Budget 2017: UK productivity and growth forecasts slashed, admits Chancellor

The UK economy is now seen growing by 1.5 per cent this year and 1.4 per cent, compared to a previous prediction of 2 per cent and 1.6 per cent

UK productivity and growth forecasts slashed, admits Chancellor

The Treasury’s official forecasting body has dramatically slashed its growth predictions for this year and next, delivering its worst forecast for economic expansion in the watchdog’s history, largely as a result of a collapse in productivity.

Against a backdrop of lacklustre wage growth and sluggish investment, the Office for Budget Responsibility said that it now sees the economy growing by just 1.5 per cent this year and 1.4 per cent next, down from a previous estimate of 2 per cent and 1.6 per cent, respectively.

The OBR sees the growth rate slipping to just 1.3 per cent in 2019, when the UK is due to exit the European Union, and then picking up gradually to 1.5 per cent and 1.6 per cent in 2021 and 2022 respectively.

Back in March, the OBR had said that it expected the economy to grow by 7.5 per cent in the five years coming years. It now expects that figure to be just 5.7 per cent over that period.

Chancellor Philip Hammond, who delivered the latest prognostications as part of the Autumn Budget statement, said that the slashed predictions were largely based on more pessimistic productivity growth forecasts.

Productivity has been an Achilles heel of the UK’s economy since the financial crisis, and on Wednesday the OBR said that while it expects productivity growth to pick up “a little” in future, it will “remain significantly lower than its pre-crisis trend rate throughout the next five years”.

It downgraded its estimate of productivity growth by 0.6 per cent on average for the years to 2022.

The OBR was established in 2010 by then-Chancellor George Osborne to end a system under which the Treasury produced its own economic growth estimates.

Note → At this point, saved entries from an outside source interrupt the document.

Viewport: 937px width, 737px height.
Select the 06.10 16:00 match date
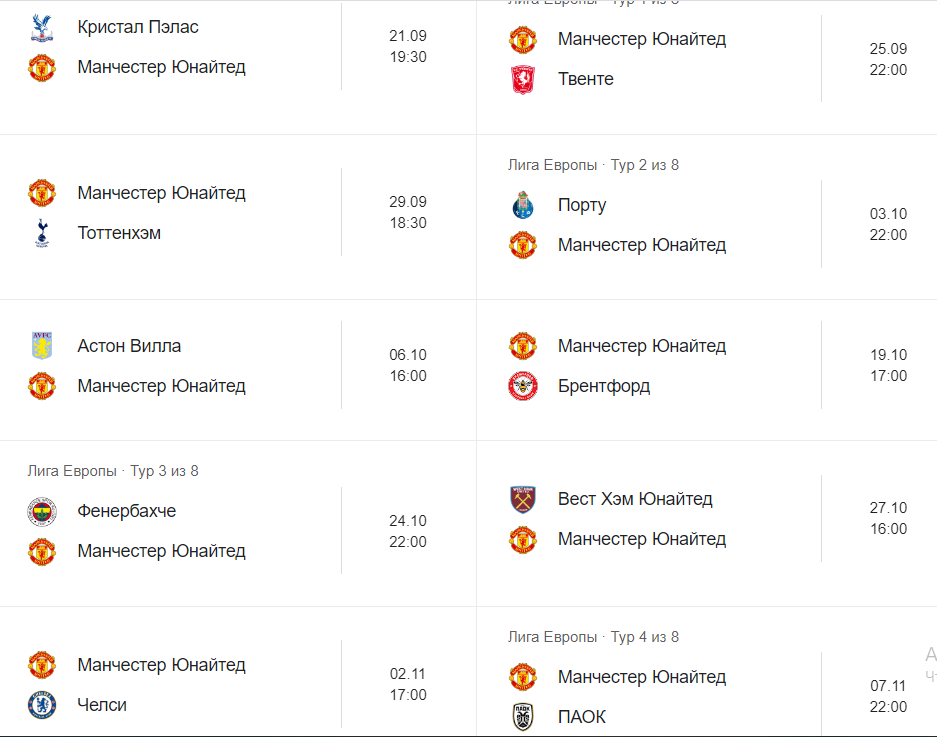coord(408,365)
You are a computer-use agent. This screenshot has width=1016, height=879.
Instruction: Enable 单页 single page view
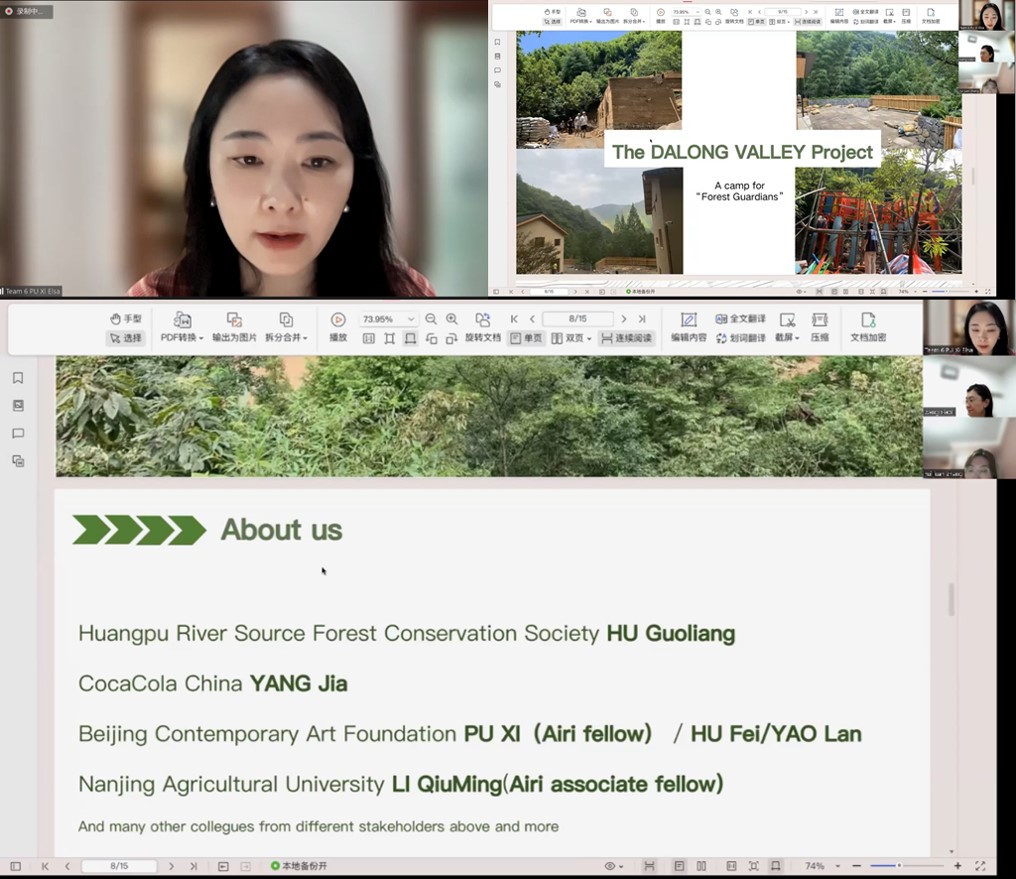[528, 338]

The latest predictions are the gloomiest that the body has ever given, and they are also punier than any produced by the Treasury between November 1983 and June 2010.

Economists and investors, however, said on Wednesday that they were largely unsurprised by the downgrade, based on recent measures of economic health, including productivity and wage growth.

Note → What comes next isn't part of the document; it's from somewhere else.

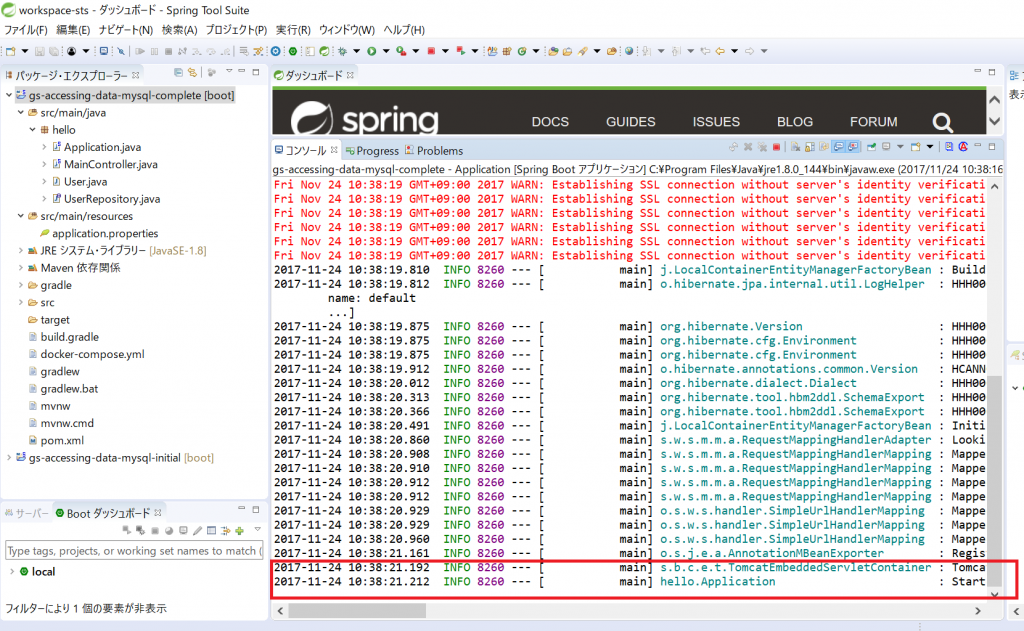1024x631 pixels.
Task: Click the Boot Dashboard filter text field
Action: (x=133, y=551)
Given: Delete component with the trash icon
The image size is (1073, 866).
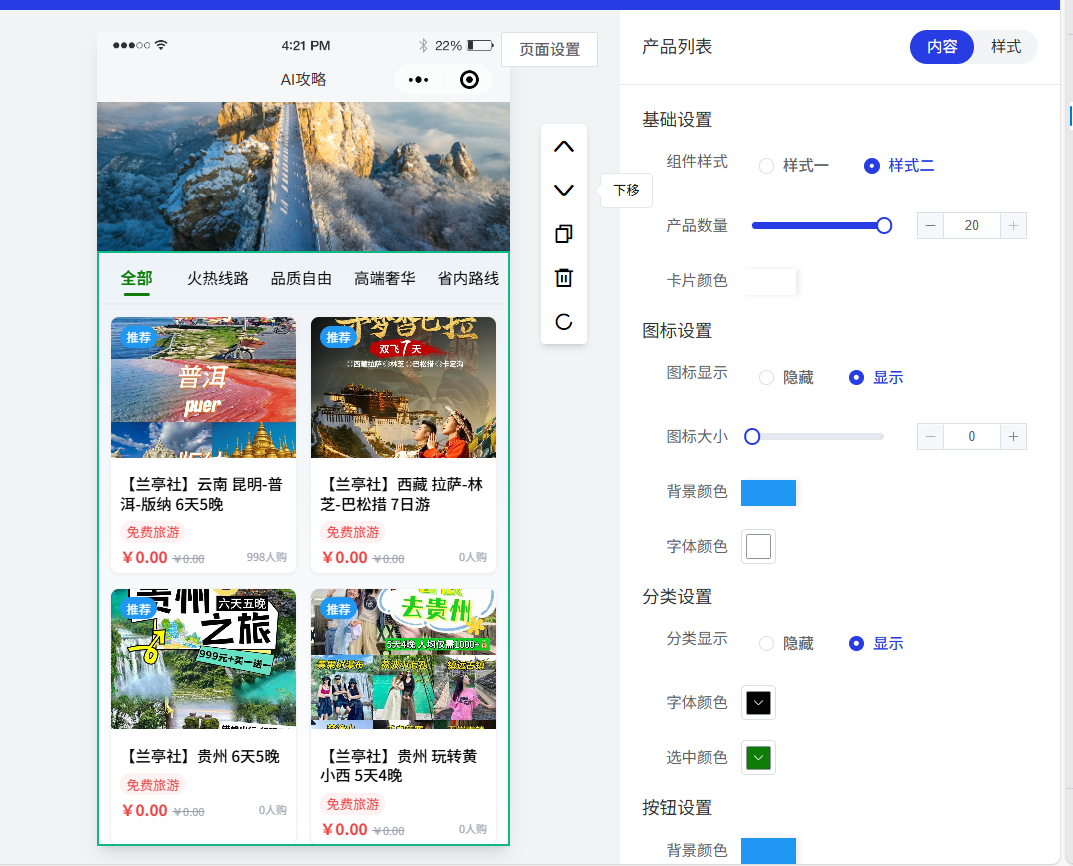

“The revisions to the growth forecasts had been well trailed and were in line with our expectations,” economist at global advisory firm Oxford Economics wrote in a note.

“With Brexit yet to be financed, Mr Hammond was today never going to show other EU governments watching unbridled fiscal largesse,” said Neil Williams, chief economist at Hermes Investment Management.

But Garry Young, director of macroeconomic modelling and forecasting, and Amit Kara, head of UK macroeconomic forecasting, at the National Institute of Economic and Social Research said that there was still downside risk – even to the new, glum forecasts.

“The uncertainty around Brexit presents the most important downside near-term risk to the economy, particularly in the event of an exit involving a sudden stop,” they said.

On the flip side, they said, the OBR’s newest outlook could ineed prove too pessimistic if productivity picks up, and employment remains stable, and if a sustained global economic recovery carries the UK with it.

NIESR earlier this month slashed its own forecasts for UK economic growth and it now expects the economy to expand by 1.6 per cent this year and 1.7 per cent next. That’s broadly in-line with projections from the International Monetary Fund.

The Organisation for Economic Co-operation and Development has also pencilled in 1.6 per cent growth this year, but is anticipating a fall to just 1 per cent next year, based on a scenario where the UK fails to ink a trade deal with the EU ahead of Brexit.

The UK economy grew by 0.4 per cent in the third quarter of 2017, according to official data, and while that was stronger than the 0.3 per cent chalked up in the second quarter, it was below the 0.6 per cent growth recorded across the eurozone.